Cultivado próximo ao Fiano di Avellino, na região da Campânia, o Greco di Tufo compartilha com seu vizinho mais famoso a vantagem de solos vulcânicos ricos, produzindo brancos de qualidade igualmente notável, embora com personalidade distinta.
Tufo: a área de solo vulcânico específico
A denominação recebe o nome da cidade de Tufo, cujo subsolo contém depósitos vulcânicos específicos que conferem aos vinhos mineralidade e estrutura características da região.
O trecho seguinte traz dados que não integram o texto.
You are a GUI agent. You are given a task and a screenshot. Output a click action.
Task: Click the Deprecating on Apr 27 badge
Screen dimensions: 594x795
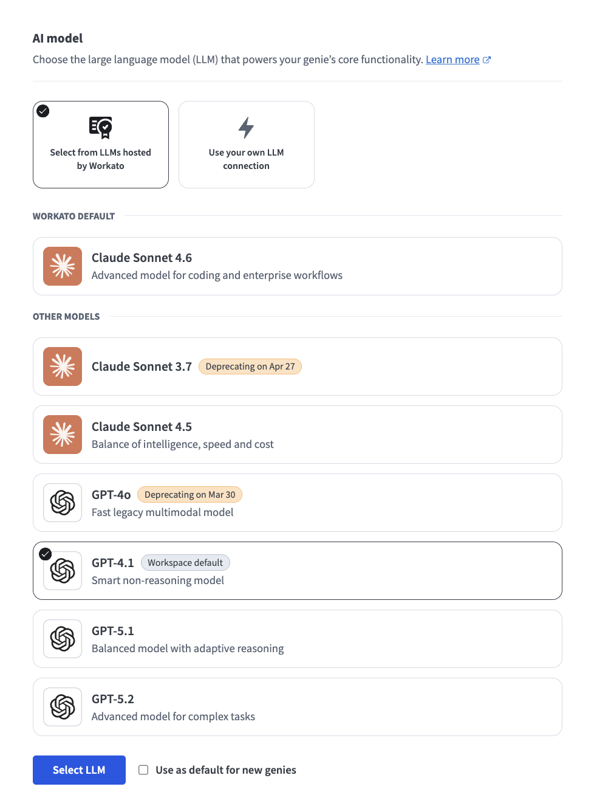[x=250, y=367]
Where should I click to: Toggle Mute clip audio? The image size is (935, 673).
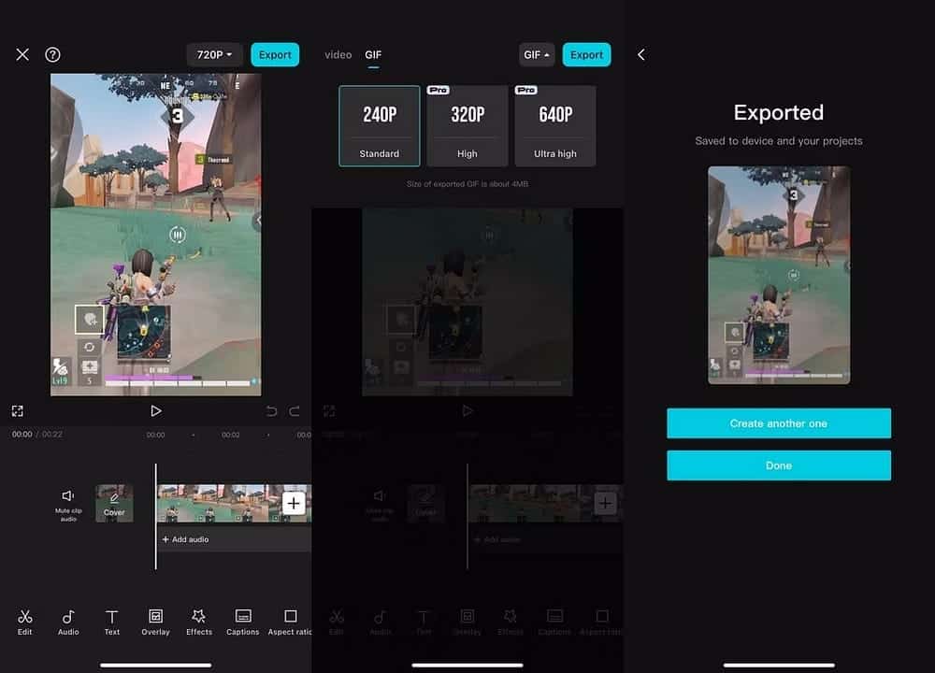click(67, 502)
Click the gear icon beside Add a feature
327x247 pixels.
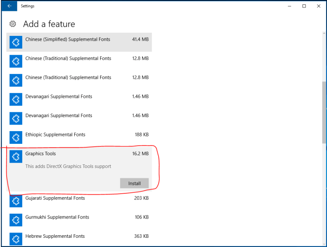point(13,24)
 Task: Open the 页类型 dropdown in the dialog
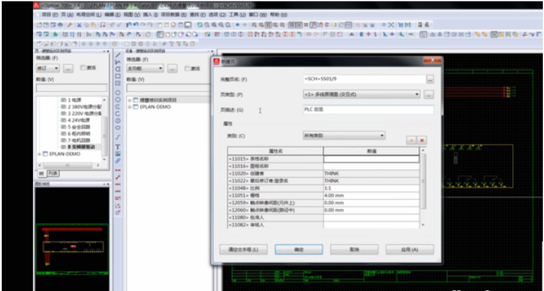(x=417, y=94)
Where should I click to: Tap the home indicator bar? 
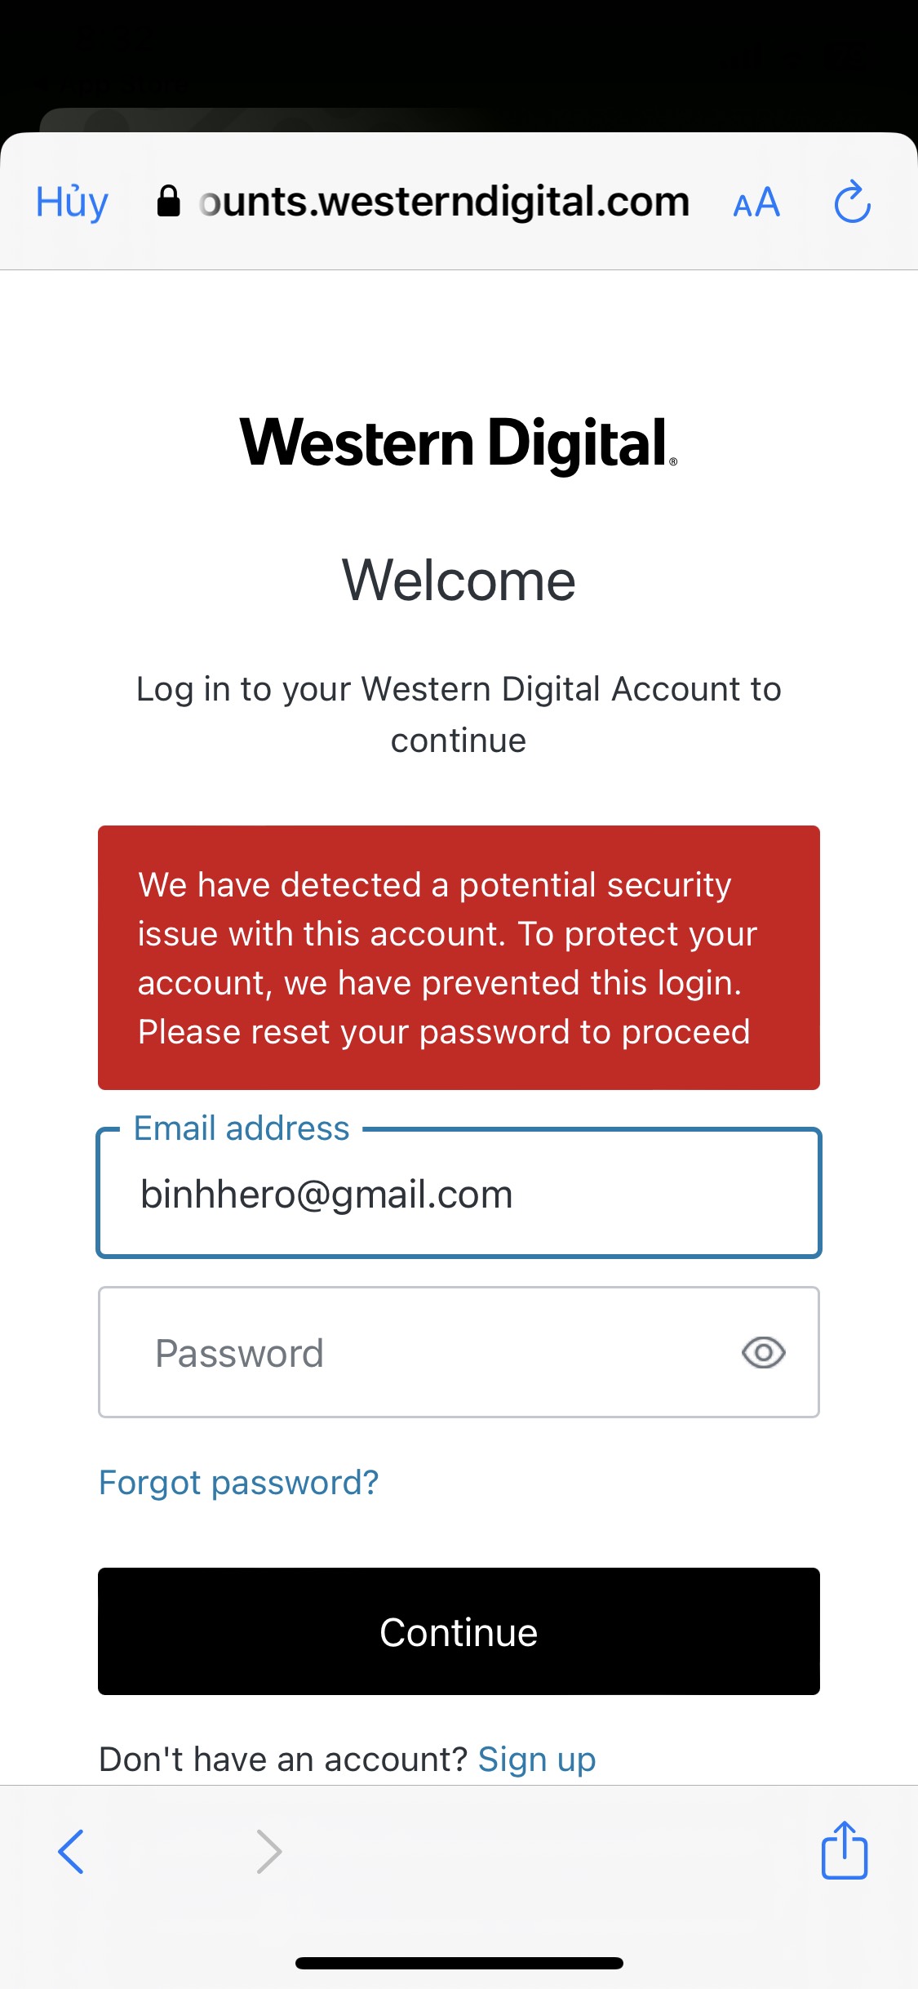point(459,1963)
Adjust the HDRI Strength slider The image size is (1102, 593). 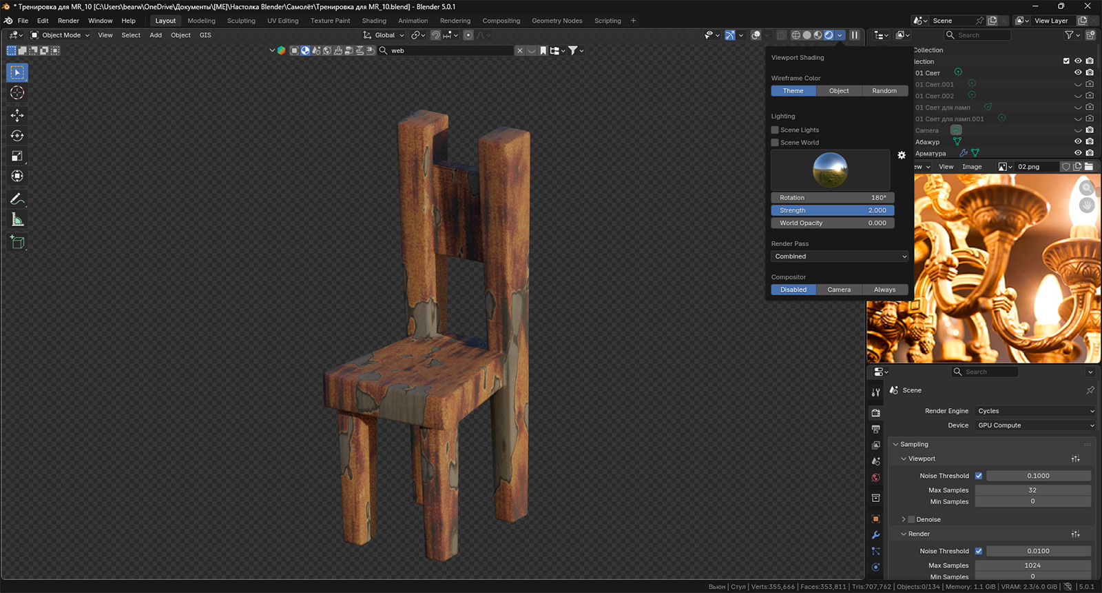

Perfil de sabor mais estruturado
Comparado ao Fiano, o Greco di Tufo tende a apresentar estrutura ainda mais robusta e mineralidade mais evidente, com notas que vão do cítrico ao levemente fumado em versões mais concentradas.
Origem grega antiga, segundo a tradição
Como o próprio nome sugere, acredita-se que a uva tenha origem grega, trazida pelos colonizadores que se estabeleceram no sul da Itália na Antiguidade, embora estudos genéticos modernos questionem essa narrativa simplificada.
Junto com o Fiano di Avellino, o Greco di Tufo forma uma dupla de brancos campanos que demonstra como o sul da Itália pode produzir vinhos de classe mundial com identidade vulcânica única.